PaperCutは2026年8月27日に緊急セキュリティ通知を公開し、セキュリティ対応チームが活発な悪用を調査していること、また、ある大学から提供された情報に基づいて同社が脆弱性を再現したことを説明しました。同社は現時点で、脆弱性の詳細や悪用手法を明らかにしておらず、攻撃の背後にいる組織や、サーバーへの侵入後に攻撃者が何をしているのかも特定していません。
公開サーバーに対する即時対応
PaperCutは、NGまたはMFのサーバーを一般公開しており、その他の緩和策を実施できない顧客向けに緊急パッチをリリースしました。パッチのインストールに加え、同社はファイアウォールルールやネットワークアクセス制御を使用し、Webインターフェースへのアクセスを信頼できるIPアドレスのみに制限することを推奨しています。
これらの推奨事項は、インターネットからアクセス可能なサーバーに適用されます。同社は緊急警告でこの点を強調しています。一方、修正済みバージョンの詳細やソフトウェア変更の性質は、提供された資料には記載されていないため、パッチ適用後に追加の手順がどの程度必要になるかは判断できません。
侵害を示す可能性のある兆候
PaperCutは、管理者が初期調査に利用できる侵害指標を共有しましたが、これらの指標が存在しないことはサーバーの安全性を証明するものではないと注意を促しました。指標には以下が含まれます。
- 正規のプロセスpc-app.exeに関連する不審な活動。
- server.logファイルの変更、削除、または消失。
- ERROR No suitable driver found for jdbc:no:xというエラーの出現。
- ERROR DatabaseUtils - Database error looking up cardID: VALUES CASTというエラーの出現。
なぜこの警告が重要なのか
今回の動きが重要なのは、3つの要因が重なっているためです。脆弱性が実際に悪用されていること、PaperCutによればNGおよびMFの全バージョンに影響すること、そして完全な技術的詳細が公開される前に顧客でのインシデントが存在することを同社が確認していることです。このため、インターフェースへのアクセス制限とログの調査は、単なる事前対策の推奨事項ではなく、緊急に実施すべき実務的な措置となっています。
PaperCutの製品では、脆弱性の公開後に悪用活動が活発化した前例があります。
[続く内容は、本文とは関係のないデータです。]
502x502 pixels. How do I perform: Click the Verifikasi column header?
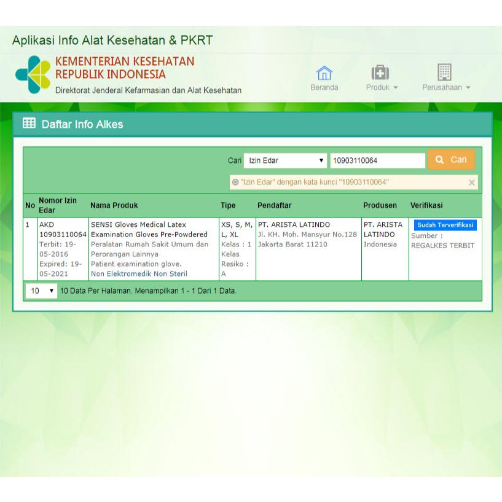click(x=426, y=205)
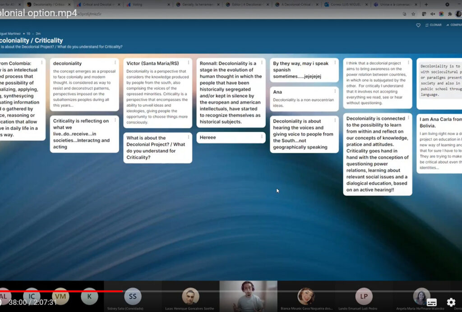Open options menu on Victor (Santa Maria/RS) post
The width and height of the screenshot is (462, 312).
tap(188, 63)
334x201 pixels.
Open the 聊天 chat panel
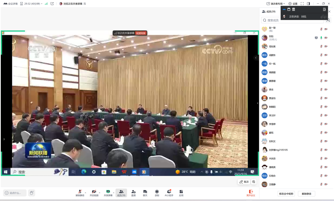145,193
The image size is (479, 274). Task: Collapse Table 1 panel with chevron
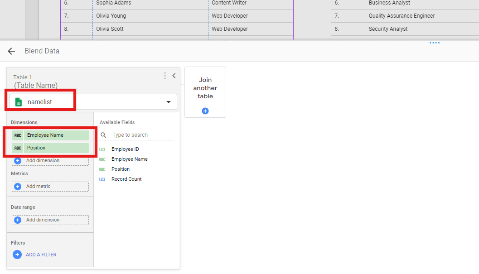tap(174, 76)
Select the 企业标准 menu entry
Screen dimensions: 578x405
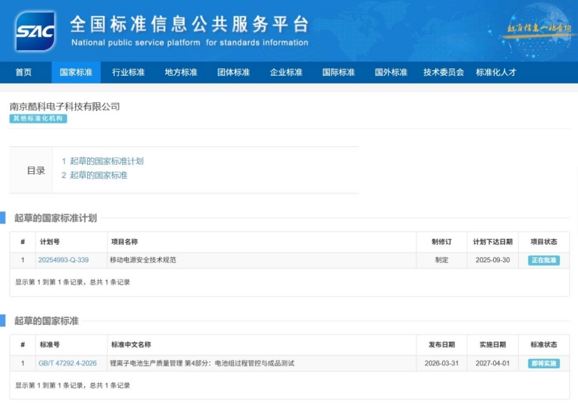tap(286, 72)
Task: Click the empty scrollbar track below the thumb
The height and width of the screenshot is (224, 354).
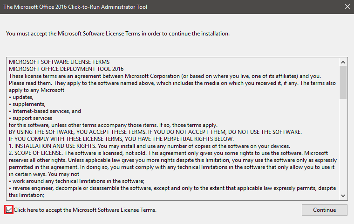Action: (x=343, y=146)
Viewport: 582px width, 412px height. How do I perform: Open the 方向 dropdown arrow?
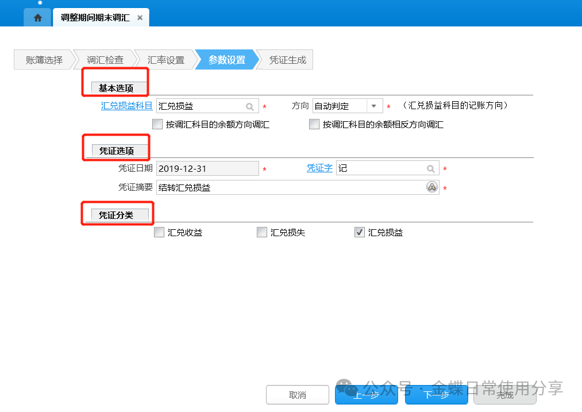click(x=375, y=106)
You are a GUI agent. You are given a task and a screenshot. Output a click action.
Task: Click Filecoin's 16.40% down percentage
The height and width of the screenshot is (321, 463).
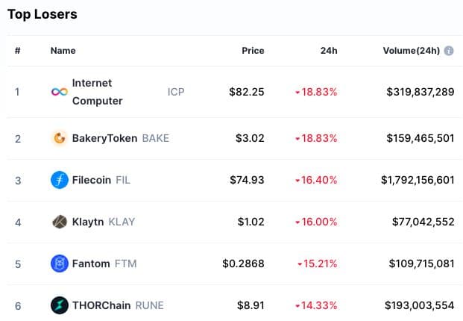[316, 180]
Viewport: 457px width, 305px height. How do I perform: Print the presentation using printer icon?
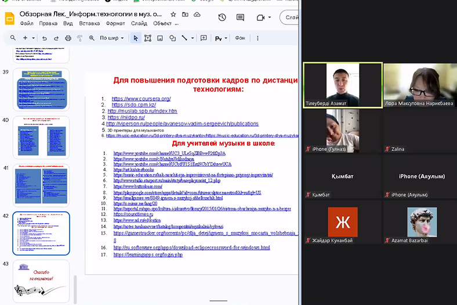pyautogui.click(x=68, y=38)
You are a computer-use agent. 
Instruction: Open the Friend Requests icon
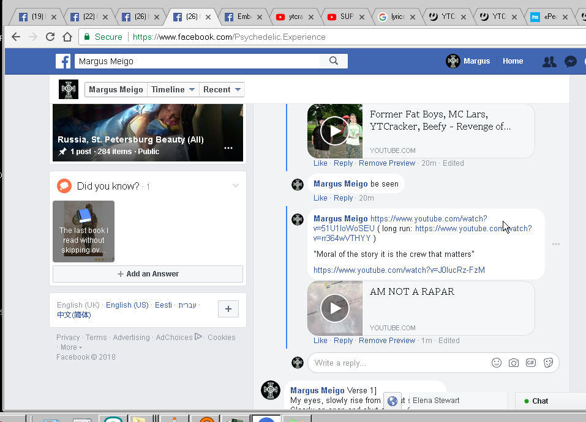pyautogui.click(x=549, y=61)
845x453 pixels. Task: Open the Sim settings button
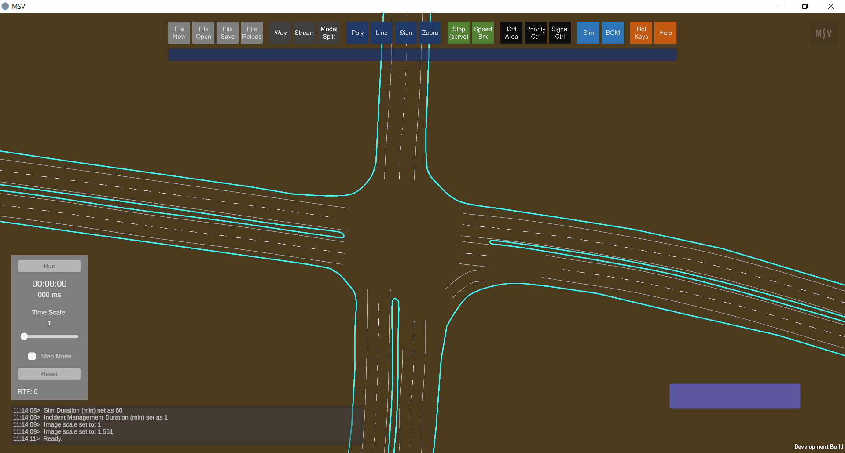tap(588, 33)
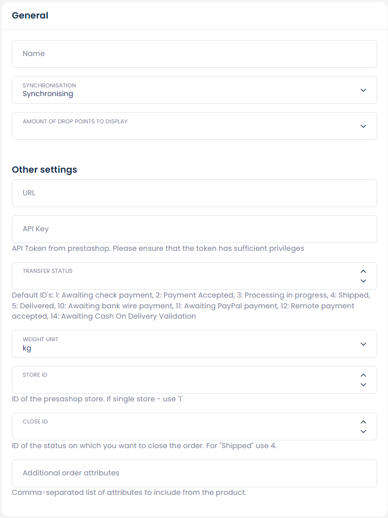This screenshot has width=388, height=518.
Task: Increase Transfer status with up arrow
Action: (363, 271)
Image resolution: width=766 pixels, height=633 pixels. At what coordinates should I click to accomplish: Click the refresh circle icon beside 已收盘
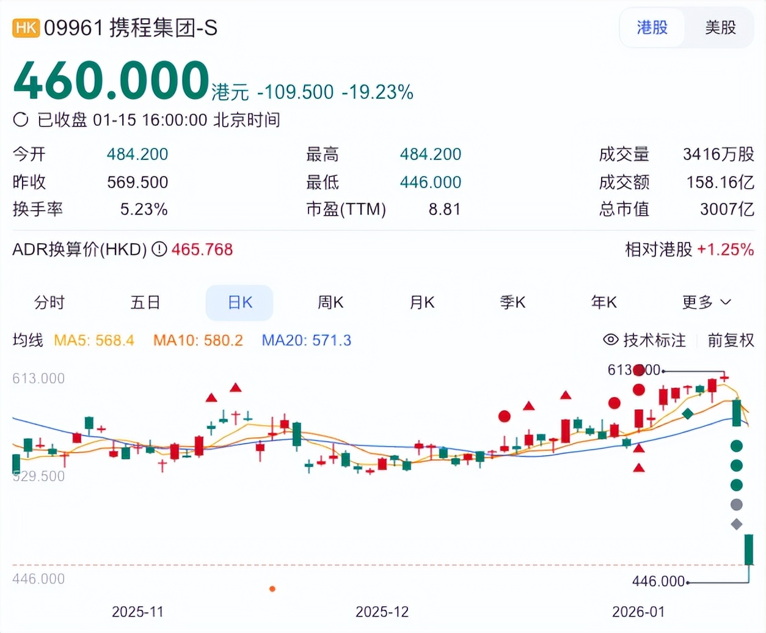click(21, 120)
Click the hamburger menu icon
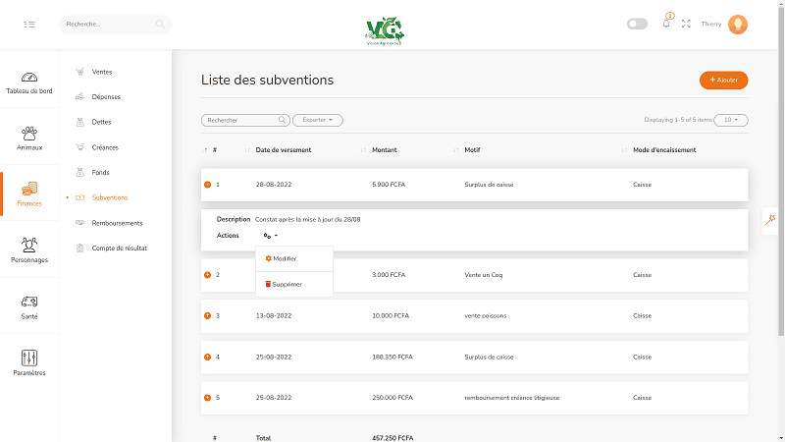Viewport: 785px width, 442px height. coord(29,24)
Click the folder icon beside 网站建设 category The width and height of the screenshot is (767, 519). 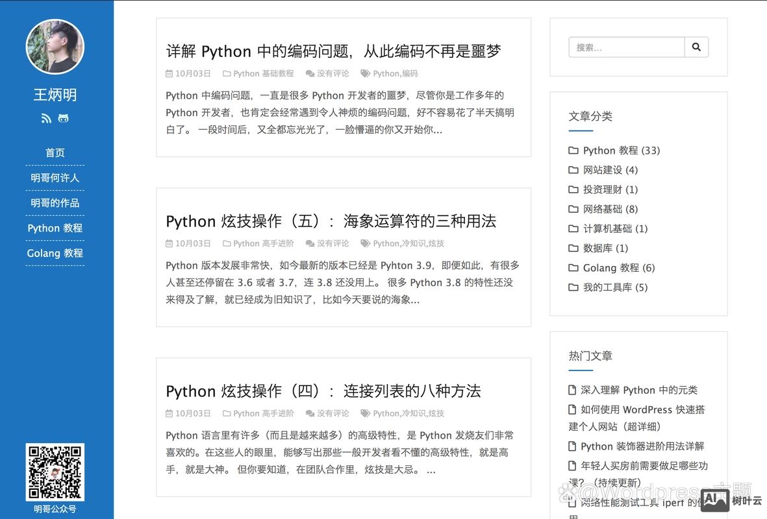pos(574,169)
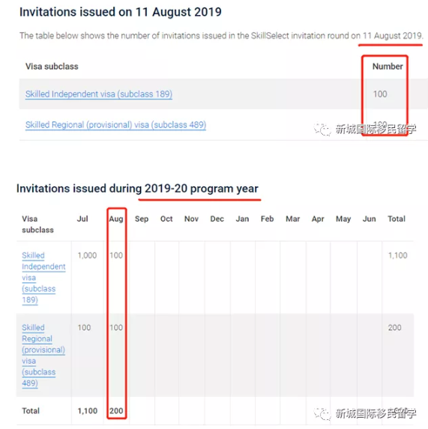
Task: Select the Visa subclass header in top table
Action: (x=52, y=66)
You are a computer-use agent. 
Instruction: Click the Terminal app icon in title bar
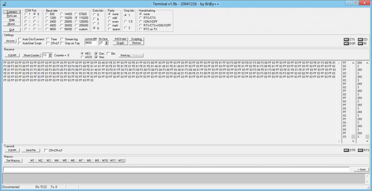4,3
2023年4月には、重大な脆弱性CVE-2023-27350が悪用され、脆弱なサーバー上で認証を回避し、リモートでコードを実行されました。Microsoftはこれらの攻撃の一部をClopランサムウェアによる作戦と関連付け、LockBit攻撃につながる活動も確認し、イランに支援されたグループもこの脆弱性を悪用したと報告しました。2023年5月には、CISAとFBIが、教育分野を標的とするBl00dy Ransomwareギャングによる悪用について警告しました。
これらの前例は、同じ組織が今回のキャンペーンの背後にいることを証明するものではありませんが、PaperCutが今回の事案を最優先度の高いインシデントとして扱っている理由を示しています。同社は、調査の進展に伴い、侵害指標や追加の対処ガイダンスを通知に追加すると述べています。一方で、攻撃者がアクセスした可能性のあるデータの性質は依然として不明です。